Each record must be written out again exactly. Skip any picture it contains.

Screenshot grounding data:
┄┄┄┄┄┄┄┄┄┄

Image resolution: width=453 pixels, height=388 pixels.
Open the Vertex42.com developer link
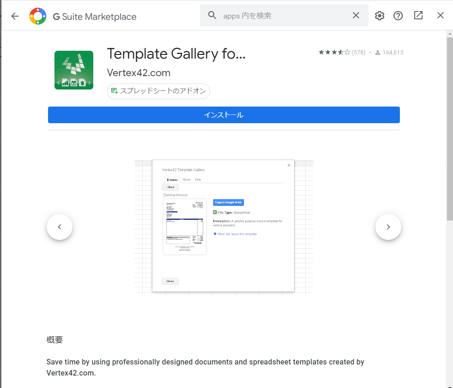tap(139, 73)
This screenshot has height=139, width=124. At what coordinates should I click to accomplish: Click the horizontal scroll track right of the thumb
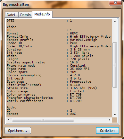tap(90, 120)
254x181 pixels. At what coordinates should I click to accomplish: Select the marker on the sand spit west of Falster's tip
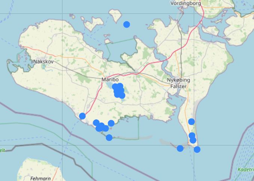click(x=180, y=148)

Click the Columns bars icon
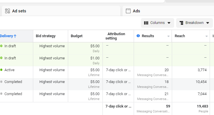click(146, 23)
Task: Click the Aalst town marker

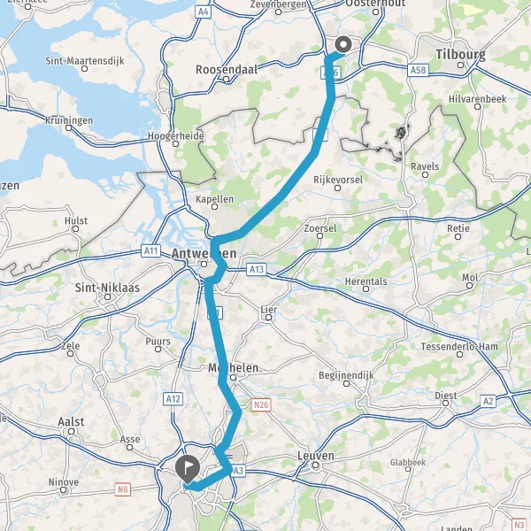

┄┄┄┄┄┄┄┄┄┄

ANSWER TO THIS EXERCISE:
Image resolution: width=453 pixels, height=388 pixels.
Open the Vertex42.com developer link
tap(139, 73)
This screenshot has height=139, width=124. At what coordinates should I click to accomplish: Click the horizontal scroll track right of the thumb
tap(90, 120)
254x181 pixels. At what coordinates should I click to accomplish: Select the marker on the sand spit west of Falster's tip
click(x=180, y=148)

Click the Columns bars icon
click(146, 23)
Task: Click the Aalst town marker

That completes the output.